_SOURCE PASSAGE_:
--------------------
What Agribusinesses Need to Know About Property Taxes

agribusiness law wichita Running a family farm or ranch has become increasingly difficult in light of environmental disasters, low profitability, high property taxes, and unfavorable laws and regulations. To ensure the success of your agribusiness, you can turn to an agribusiness lawyer in Wichita, who can help you sort through agribusiness law . One of the many difficulties your agricultural lawyer can help you overcome is unfair property taxes. If you believe your property taxes are far too high, you’re certainly not alone.

Valuations and Assessments

One of the reasons why so many agribusiness owners turn to an agricultural lawyer is because of unfair valuations and assessments, which can lead to unjustly high property taxes. Given the vast amount of land that county appraisers must assess, it’s no small surprise that errors do occur on a frequent basis. An agricultural lawyer can help you determine if your assessment should be adjusted based on many factors, including the amount of land you have and where it’s located with regard to average rainfall.

Property Tax Abatement

Some agribusiness owners may be able to obtain a property tax abatement, which is the elimination or drastic reduction of property taxes for a set number of years. The property tax abatement may involve the total amount of land, buildings, and improvements, or it may involve a partial amount. Generally, a property tax abatement can remain valid for up to 10 years.

Senate Bill 178

All agribusiness owners should consult their lawyers regarding changes that may occur in the event Senate Bill 178 is signed into law. The bill was recently introduced in Kansas by Sen. Jeff Melcher (R-Leawood), who wants agribusiness owners to be taxed in the same way as owners of any other type of property. If this bill had been introduced earlier and had been passed in 2014, agriculture land values would have been raised by 473 percent, according to the Salina Journal . Given the importance of agriculture to the Kansas economy, opponents of the bill state that it would be significantly detrimental to agribusinesses and Kansas as a whole.
--------------------
In the property tax passage above, how long can a property tax abatement generally remain valid?

_THE DATA_:
--------------------
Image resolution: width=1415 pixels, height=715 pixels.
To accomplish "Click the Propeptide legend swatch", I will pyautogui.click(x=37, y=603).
--------------------
_OUTPUT OF THE EXERCISE_:
Up to 10 years.